In 2017, they were one of 90 companies responsible for two-thirds of global gas emissions since the beginning of the industrial age.
And if their environmental record wasn’t bad enough, a couple of years ago in order to increase productivity in one of their Chilean mines, they tried to force workers to accept a 4 year pay freeze, increased shift ‘flexibility’ and a 66% reduction in bonuses, leading to a major strike. In 2015, they paid a $25m fine to the US SEC for violating the ‘Foreign Corrupt Practices Act’ – they invited 176 Govt and state-owned enterprise officials on an all expenses paid package to the Beijing Olympics. Was Camden one of them? If not, you have to ask how effective investing and pressuring from within is….

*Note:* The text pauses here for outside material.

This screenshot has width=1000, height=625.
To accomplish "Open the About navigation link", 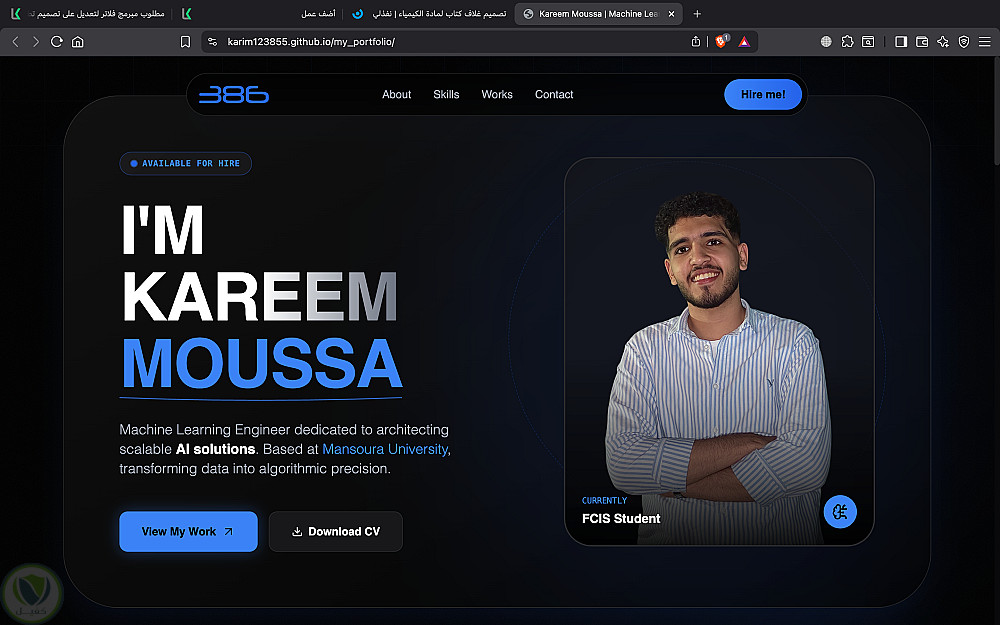I will tap(396, 94).
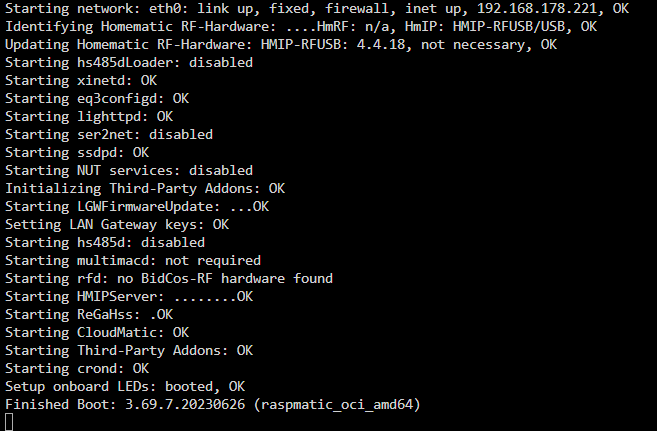The height and width of the screenshot is (431, 657).
Task: Click 'Initializing Third-Party Addons' line
Action: tap(145, 188)
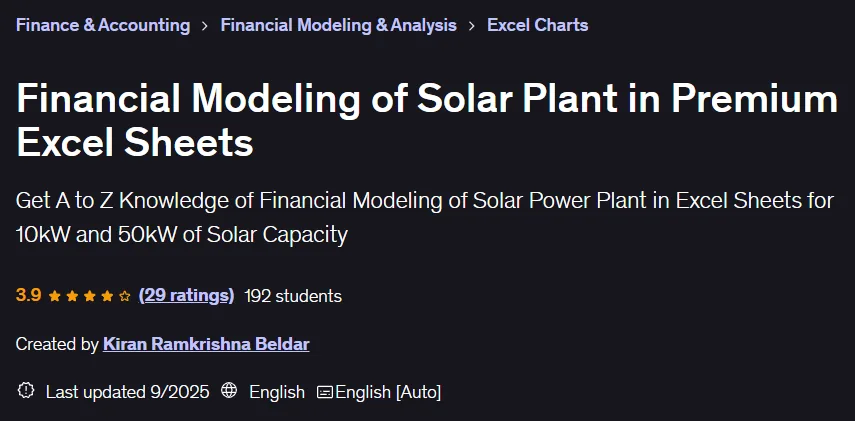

Or we could look at Ryanair, also invested in via Baillie Gifford. Their carbon emissions went up almost 50% in the last 5 years. They are also the first non-coal company to join the top 10 emitters. In your report, you talk of “extensive engagement” with amongst others Michael O’Leary, Ryanair CEO. This is the same Michael O’Leary who said in an interview “I don’t accept that climate change is real. I don’t accept the link between carbon consumption and climate change.” He added that climate change fears are “complete and utter rubbish”. Again, the fact that he talks to the equity companies is irrelevant if his beliefs guide his actions. And they obviously do judging by the emissions increase.
I could go on, for instance about EOG, or as it should be known Enron Oil and Gas, who have no greenhouse gas emissions reduction target, never mind a major prosecution for willful corporate fraud and corruption, but we’d be here all night.
The point is, hiding behind a measure of engagement does not reduce carbon emissions. It also drives a coach and horses through your belief that, to quote your report, “robust engagement with companies is a better approach than placing restrictions on particular types of investment”. Just stating that the LAPFF’s 80 members have assets of over £250bn and that makes members influential when lobbying companies on members behalf simply does not wash.
Camden should be a leader in this field. Haringey and Islington have divested/announced divestment and if they can do it, so can Camden.